La ceremonia del Grito no es el único caso. Dado el calado de la fractura social que experimenta el país, y para prevenir eventuales expresiones de crítica y descontento, la Presidencia de la República ha optado, en el curso del sexenio anterior y en lo que va del presente, por proteger a su titular con audiencias leales. Así ha venido ocurriendo, por ejemplo, con los mensajes políticos presidenciales emitidos con motivo de la presentación de los informes anuales de gobierno estipulados en la Constitución.
Salvadas las diferencias entre ambos acontecimientos –el Grito de Independencia y el mensaje presidencial con motivo de la entrega del Informe–, es claro que ambas circunstancias, que debieran ser espacios, si no de unidad, cuando menos de convivencia política y social, se han ido volviendo entornos crecientemente blindados en los que el poder presidencial pareciera buscar la restauración de una unanimidad formal que dejó de existir hace 25 años, desde que Miguel de la Madrid fue enérgicamente interpelado por las oposiciones legislativas durante la presentación de su último Informe de gobierno.
Por otra parte, que aquella ceremonia presidencialista haya debido ser suprimida por las críticas de la oposición a la figura presidencial y que la conmemoración de la Independencia el 15 de septiembre sea aprovechada para expresar descontentos y malestares sociales –como ocurrió la noche del pasado domingo, a pesar del estrecho cerco policial y militar en torno al Zócalo– son indicativos de la crisis de representatividad y legitimidad que afectan el funcionamiento de las instituciones.

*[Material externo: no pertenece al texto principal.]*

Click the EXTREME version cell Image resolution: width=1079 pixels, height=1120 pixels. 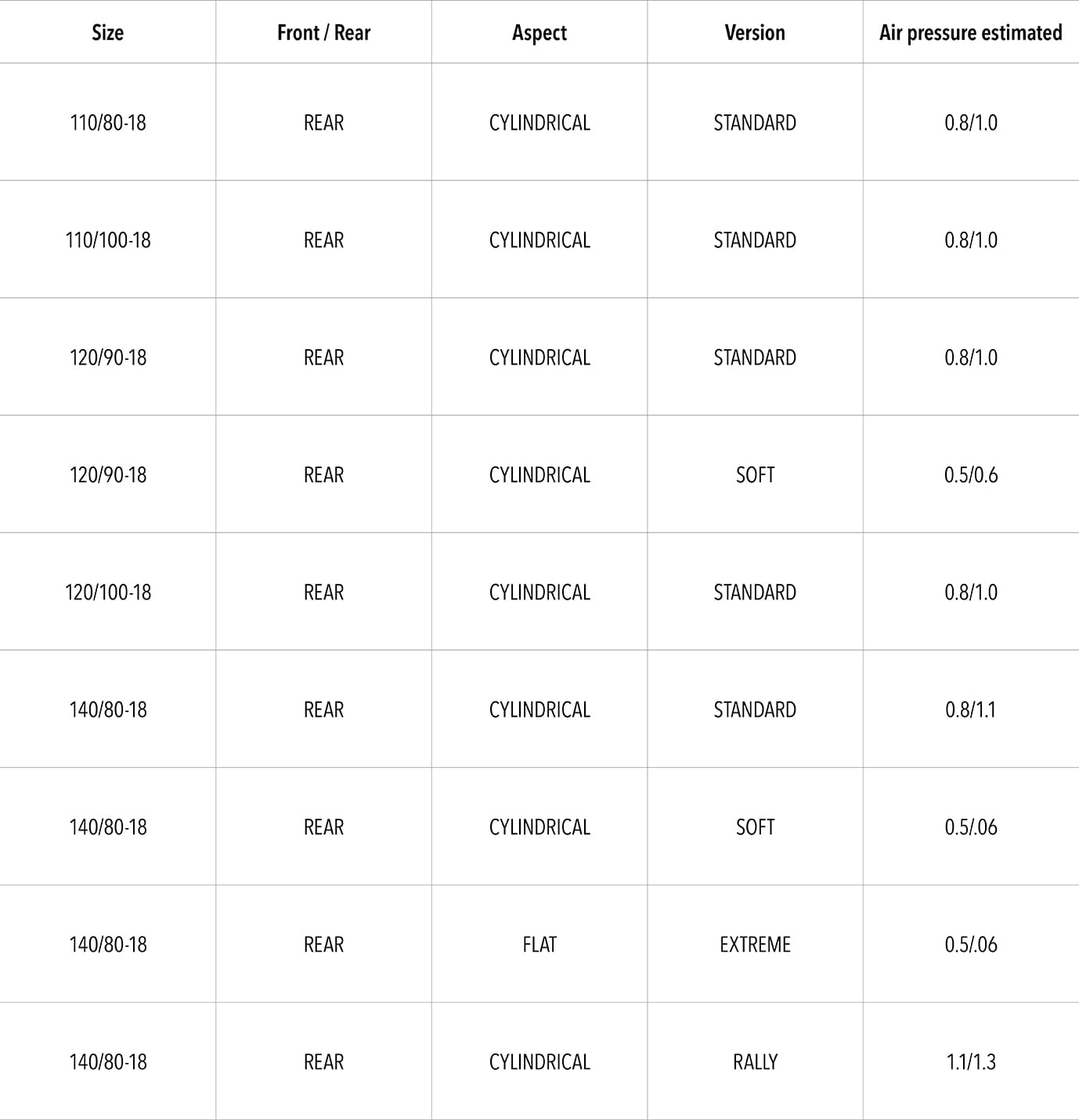(x=755, y=945)
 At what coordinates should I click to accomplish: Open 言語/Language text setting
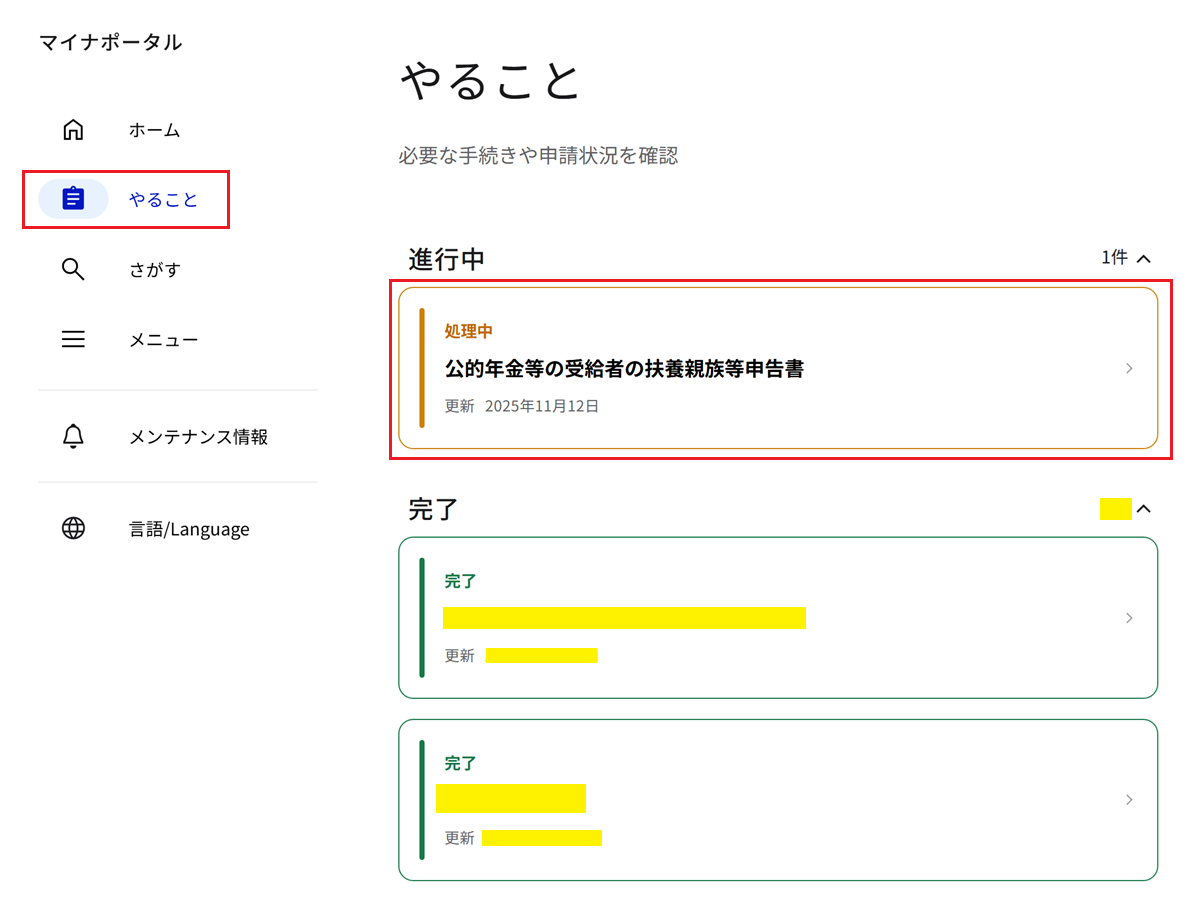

Sería deseable, ciertamente, procurar una recuperación de las maneras y de la respetabilidad de los representantes formales de la sociedad, pero parece difícil que tales objetivos puedan lograrse mediante actos de simulación como el acarreo de incondicionales. Es preciso, en cambio, buscar las claves de la pérdida del prestigio institucional en sostenidas políticas gubernamentales que han lesionado gravemente el tejido social, la economía popular y la soberanía nacional: las estrategias de seguridad que redundan en mayor inseguridad, el modelo económico que en vez de colocar al país en la prosperidad lo ha hundido en una recesión permanente y en una desigualdad exasperante, el sometimiento progresivo a las directrices de Washington y la entrega, así sea de facto, de bienes y facultades nacionales a grandes consorcios financieros e industriales del extranjero.